O-F medium is a semisolid medium incorporating a pH indicator, 1% glucose and peptones. The type of metabolism a bacterium has are; aerobic use of sugar vs anaerobic use of a sugar.. The overlay of sterile paraffin oil or a visper wax in one tube prevents oxygen from getting into the medium of one tube, the other tube has air inside.

  • Aerobic use of sugar is oxidative metabolism, anaerobic use of sugar is fermentative metabolism. Bacteria that oxidize carbohydrates are usually facultative anaerobes.
  • The fermentation will produce far more acid than the aerobic oxidation, but the OF glucose test is very sensitive to the small amounts of acid produced via aerobic means.
  • As the organism grows and uses the sugar, the resulting acid will change the pH and the pH indicator will change colours.
  • The indicator is bromothymol blue, starting as a forest green colour at the neutral pH and ending as yellow with low pH and blue with high pH.
  • Using 2 tubes allows the identification of whether the organism is oxidative (only open tube acidic) or fermentative (both tubes acidic). If the organism uses the peptones rather than the glucose, the pH will become basic.
  • This method (to distinguish between aerobic and anaerobic breakdown of carbohydrates) first reported by Hugh and Leifson in 1953, depends upon the use of a solid tube medium containing the carbohydrate together with pH indicator.
  • If acid is produced only at the surface of the medium, where conditions are aerobic, the attack on the sugar is oxidative. If acid is found throughout the tube, including the lower layers where conditions are anaerobic, the breakdown in fermentative.
  • Fermenting organisms (Organisms belonging to Enterobacteriaceae family, Aeromonas, Vibrio) produce an acid reaction throughout the medium in the covered (anaerobic) as well as the open (aerobic) tube.
  • Oxidizing organisms (e.g. Pseudomonas) produce an acid reaction only in the open tube; this begins at the surface and gradually extends downwards and may appear only after an alkaline reaction has been present for several days.
  • Organisms that cannot breakdown the carbohydrate (e.g. Alcaligenes faecalis) produce an alkaline reaction either in the open tube or closed tube depending upon whether it is an aerobic organism or an anaerobic organism.

Mode of action

A carbohydrate is added to the culture medium, degradation of the carbohydrate to acid is indicated by the pH indicator bromothymol blue which changes its color to yellow. The degradation is allowed to take place while the medium is exposed to air (degradation may be oxidative or fermentative) or under exclusion of air (degradation y fermentation only),

Requirements for Oxidative-Fermentative test

  1. Sterile Hugh-Leifson [Peptone (from casein) 2g Yeast extract]
  2. Test culture suspension
  3. Sodium chloride
  4. Dipostassium hydrogen phosphate – 580.2g
  5. 3ml Bromothymol blue (1% aqueous solution)
  6. 1 Litre Distilled water

The pH is adjusted to 7.1 before adding the bromothymol blue and the medium is autoclaved at 121°C for 15 minutes.

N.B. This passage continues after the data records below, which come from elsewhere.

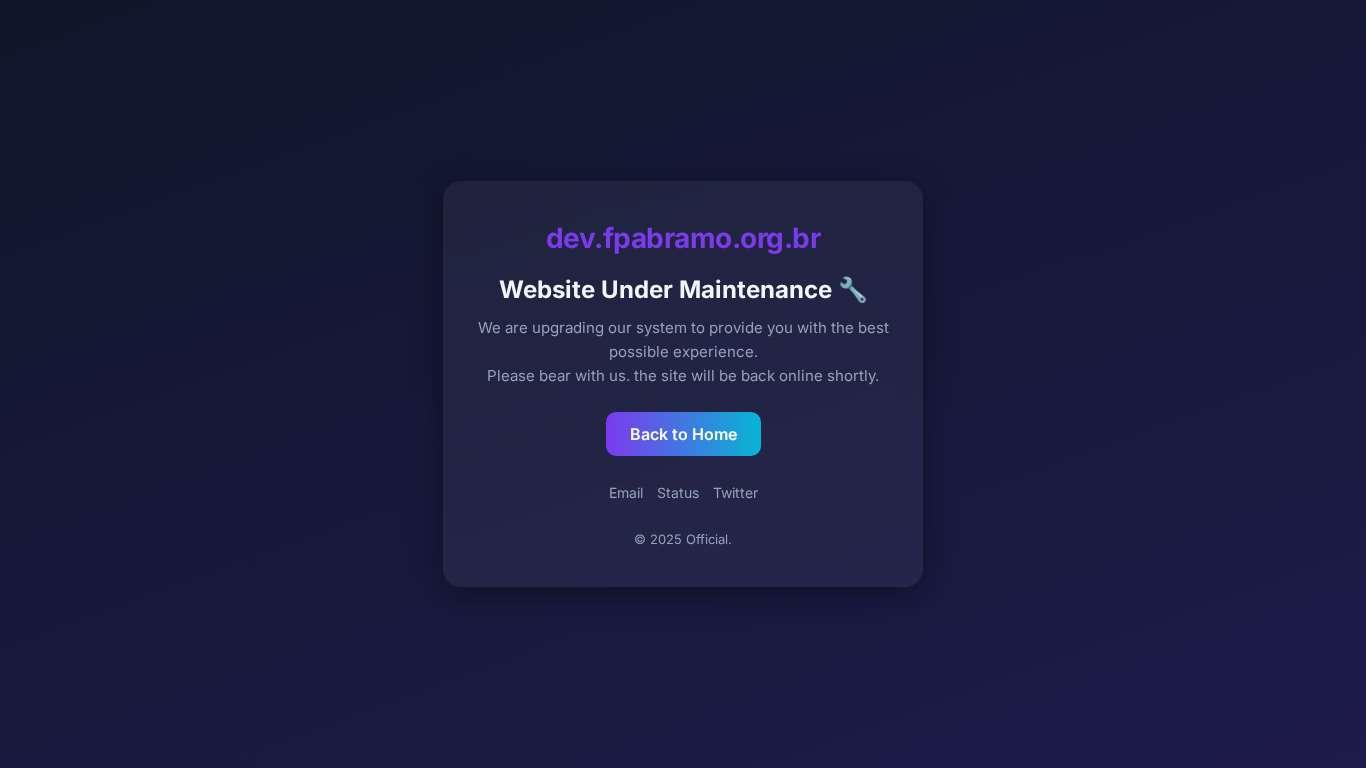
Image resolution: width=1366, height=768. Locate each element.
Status (678, 492)
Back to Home (683, 434)
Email (626, 492)
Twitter (735, 492)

The carbohydrate to be added is sterilized separately and given a final concentration of 1%. The medium is then put into tubes to a depth of about 4 cm.

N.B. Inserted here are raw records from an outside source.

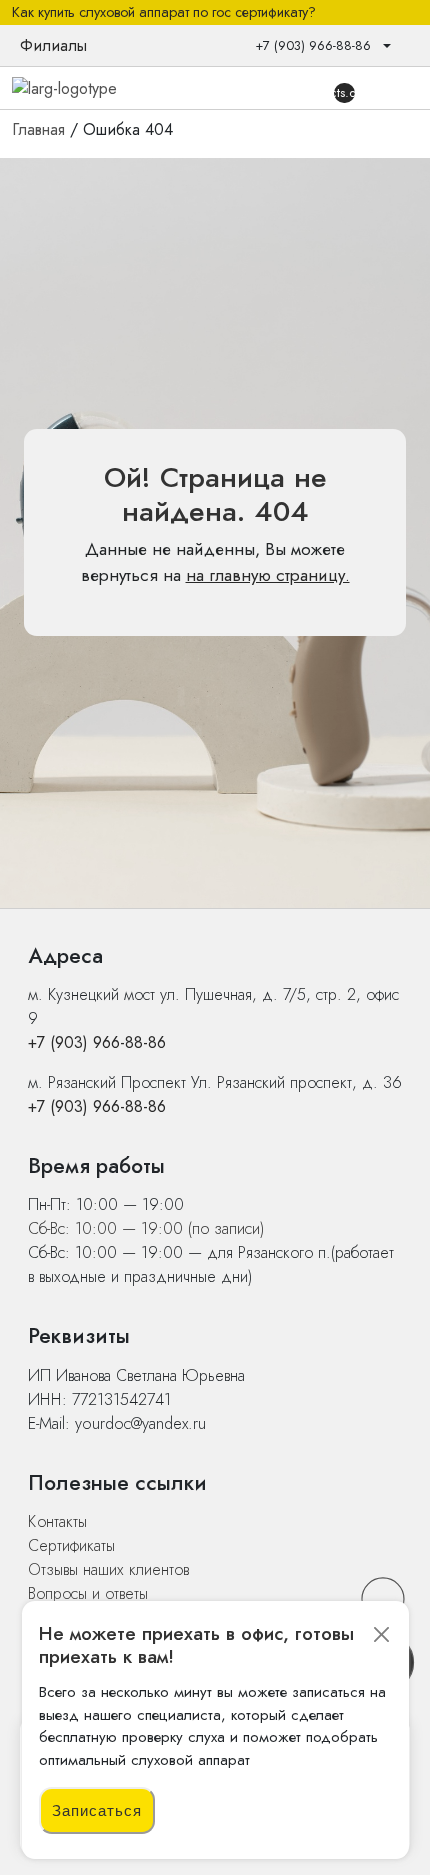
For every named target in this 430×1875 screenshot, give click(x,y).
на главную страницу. (268, 575)
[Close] (382, 1634)
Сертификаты (71, 1545)
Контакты (57, 1521)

Procedure for Oxidative Fermentative test

  1. Two tubes of solidified medium are inoculated by stabbing.
  2. One tube is promptly covered with a layer of sterile paraffin oil to the depth of 5-10 mm.
  3. Both the tubes are then incubated and the results observed upto extended periods of the time (even upto 30 days in some cases).

Observations for F/O Test

A small amount of acid production can be associated with glucose respiration. Acid Production is determined by colour change of the OF Medium.